*** Opening INFORMATION ***

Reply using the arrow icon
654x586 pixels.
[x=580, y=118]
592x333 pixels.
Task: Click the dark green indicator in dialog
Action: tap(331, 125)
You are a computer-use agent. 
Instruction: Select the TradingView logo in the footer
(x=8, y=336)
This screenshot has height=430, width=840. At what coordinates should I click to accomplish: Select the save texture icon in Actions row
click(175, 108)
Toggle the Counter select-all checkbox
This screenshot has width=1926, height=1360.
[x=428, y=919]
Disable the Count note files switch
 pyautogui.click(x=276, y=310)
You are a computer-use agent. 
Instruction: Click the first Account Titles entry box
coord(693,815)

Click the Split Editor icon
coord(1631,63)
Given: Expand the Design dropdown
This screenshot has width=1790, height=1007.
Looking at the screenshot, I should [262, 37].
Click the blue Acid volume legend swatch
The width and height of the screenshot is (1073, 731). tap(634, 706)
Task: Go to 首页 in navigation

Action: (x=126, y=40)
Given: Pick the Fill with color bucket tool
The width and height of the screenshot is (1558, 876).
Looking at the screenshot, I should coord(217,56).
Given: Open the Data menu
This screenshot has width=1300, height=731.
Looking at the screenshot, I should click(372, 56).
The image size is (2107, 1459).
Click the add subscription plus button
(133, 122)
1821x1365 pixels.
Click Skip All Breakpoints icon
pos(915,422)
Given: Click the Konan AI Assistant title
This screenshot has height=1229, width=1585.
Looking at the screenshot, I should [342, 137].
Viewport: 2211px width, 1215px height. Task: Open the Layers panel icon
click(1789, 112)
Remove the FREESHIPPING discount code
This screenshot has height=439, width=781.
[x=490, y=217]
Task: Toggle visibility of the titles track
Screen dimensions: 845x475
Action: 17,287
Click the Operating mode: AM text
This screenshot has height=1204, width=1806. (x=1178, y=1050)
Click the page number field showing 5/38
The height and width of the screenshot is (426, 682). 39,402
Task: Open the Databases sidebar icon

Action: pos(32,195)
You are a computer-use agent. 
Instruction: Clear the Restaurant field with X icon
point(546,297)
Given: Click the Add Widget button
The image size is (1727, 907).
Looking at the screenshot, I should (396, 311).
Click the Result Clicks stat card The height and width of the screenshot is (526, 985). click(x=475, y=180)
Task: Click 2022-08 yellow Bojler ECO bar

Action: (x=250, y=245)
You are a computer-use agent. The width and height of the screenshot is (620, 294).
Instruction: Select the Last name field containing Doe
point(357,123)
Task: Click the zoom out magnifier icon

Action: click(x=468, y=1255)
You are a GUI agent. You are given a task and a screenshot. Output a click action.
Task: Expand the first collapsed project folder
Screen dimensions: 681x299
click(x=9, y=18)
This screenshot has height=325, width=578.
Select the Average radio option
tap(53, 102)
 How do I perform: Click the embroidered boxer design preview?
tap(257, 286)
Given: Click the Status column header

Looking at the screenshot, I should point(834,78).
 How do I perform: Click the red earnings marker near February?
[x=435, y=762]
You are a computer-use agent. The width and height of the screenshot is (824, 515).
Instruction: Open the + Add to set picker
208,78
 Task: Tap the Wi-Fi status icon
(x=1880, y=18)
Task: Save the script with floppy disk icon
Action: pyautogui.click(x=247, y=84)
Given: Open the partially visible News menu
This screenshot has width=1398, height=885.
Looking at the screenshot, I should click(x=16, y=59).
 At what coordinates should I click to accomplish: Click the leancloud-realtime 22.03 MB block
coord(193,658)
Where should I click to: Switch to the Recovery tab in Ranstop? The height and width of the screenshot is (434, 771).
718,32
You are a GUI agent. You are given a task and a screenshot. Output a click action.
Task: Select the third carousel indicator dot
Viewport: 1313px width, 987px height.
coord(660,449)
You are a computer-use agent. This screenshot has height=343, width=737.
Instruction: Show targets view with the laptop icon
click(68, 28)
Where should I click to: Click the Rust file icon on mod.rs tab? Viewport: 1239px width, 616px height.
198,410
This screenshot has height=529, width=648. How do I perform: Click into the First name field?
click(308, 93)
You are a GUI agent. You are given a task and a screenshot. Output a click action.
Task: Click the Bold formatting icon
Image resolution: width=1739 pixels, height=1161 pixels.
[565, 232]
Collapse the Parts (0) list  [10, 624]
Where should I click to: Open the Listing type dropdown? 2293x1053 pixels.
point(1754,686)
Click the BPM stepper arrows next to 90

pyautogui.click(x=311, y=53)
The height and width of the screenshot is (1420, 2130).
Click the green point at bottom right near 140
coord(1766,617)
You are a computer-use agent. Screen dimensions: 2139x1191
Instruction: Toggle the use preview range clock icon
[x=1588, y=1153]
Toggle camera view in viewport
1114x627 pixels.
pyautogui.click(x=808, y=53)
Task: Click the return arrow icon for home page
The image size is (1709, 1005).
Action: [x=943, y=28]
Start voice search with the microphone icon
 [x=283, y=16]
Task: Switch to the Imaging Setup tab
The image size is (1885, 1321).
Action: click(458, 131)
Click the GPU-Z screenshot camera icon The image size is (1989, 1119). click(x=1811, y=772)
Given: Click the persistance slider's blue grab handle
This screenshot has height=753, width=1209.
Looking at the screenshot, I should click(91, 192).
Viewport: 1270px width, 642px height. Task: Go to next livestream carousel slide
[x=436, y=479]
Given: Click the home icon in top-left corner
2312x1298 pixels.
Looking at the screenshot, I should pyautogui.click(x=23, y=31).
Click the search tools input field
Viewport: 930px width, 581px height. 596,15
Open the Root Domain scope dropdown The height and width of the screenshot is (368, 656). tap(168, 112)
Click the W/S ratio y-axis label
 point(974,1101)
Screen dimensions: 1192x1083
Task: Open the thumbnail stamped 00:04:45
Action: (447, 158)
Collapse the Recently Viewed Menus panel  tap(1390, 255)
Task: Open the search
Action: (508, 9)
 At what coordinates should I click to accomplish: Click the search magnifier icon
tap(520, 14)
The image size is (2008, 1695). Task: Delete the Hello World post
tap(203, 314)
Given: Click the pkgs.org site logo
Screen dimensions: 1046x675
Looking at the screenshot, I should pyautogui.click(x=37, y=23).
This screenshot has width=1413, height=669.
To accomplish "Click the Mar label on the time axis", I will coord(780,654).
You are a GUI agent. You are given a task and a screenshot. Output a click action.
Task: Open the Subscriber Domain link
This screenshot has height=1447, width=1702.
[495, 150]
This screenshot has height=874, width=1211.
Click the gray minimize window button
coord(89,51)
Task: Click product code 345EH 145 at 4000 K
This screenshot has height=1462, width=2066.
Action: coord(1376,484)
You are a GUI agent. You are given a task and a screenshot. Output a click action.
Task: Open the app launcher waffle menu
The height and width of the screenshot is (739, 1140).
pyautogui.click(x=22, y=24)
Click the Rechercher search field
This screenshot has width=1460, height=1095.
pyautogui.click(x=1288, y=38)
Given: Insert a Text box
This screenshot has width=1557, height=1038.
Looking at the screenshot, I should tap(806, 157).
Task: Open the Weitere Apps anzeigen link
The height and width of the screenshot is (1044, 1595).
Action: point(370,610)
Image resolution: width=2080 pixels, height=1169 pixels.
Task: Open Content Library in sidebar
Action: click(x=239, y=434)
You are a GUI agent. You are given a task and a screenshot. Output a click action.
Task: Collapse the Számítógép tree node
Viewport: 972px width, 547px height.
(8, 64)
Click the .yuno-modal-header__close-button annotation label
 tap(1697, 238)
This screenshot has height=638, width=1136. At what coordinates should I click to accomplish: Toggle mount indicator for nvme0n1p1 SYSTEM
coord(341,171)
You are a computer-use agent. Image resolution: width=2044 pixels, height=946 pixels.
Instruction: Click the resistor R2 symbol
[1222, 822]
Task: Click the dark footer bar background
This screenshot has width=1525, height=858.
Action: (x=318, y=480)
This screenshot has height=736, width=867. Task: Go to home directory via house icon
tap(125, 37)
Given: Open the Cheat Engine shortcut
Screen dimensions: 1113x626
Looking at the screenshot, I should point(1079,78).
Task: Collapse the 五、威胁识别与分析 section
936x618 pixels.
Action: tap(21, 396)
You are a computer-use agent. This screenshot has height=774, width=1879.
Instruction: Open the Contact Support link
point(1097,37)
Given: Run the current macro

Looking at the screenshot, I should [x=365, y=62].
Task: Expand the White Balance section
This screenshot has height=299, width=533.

*** Closing INFORMATION ***

→ YOUR OBJECTIVE
Write out, exactly as shown, only the lines running from the one that contains "has height=774, width=1879." to the last line above.

→ EXERCISE OUTPUT
You are a computer-use agent. This screenshot has height=774, width=1879.
Instruction: Open the Contact Support link
point(1097,37)
Given: Run the current macro

Looking at the screenshot, I should [x=365, y=62].
Task: Expand the White Balance section
This screenshot has height=299, width=533.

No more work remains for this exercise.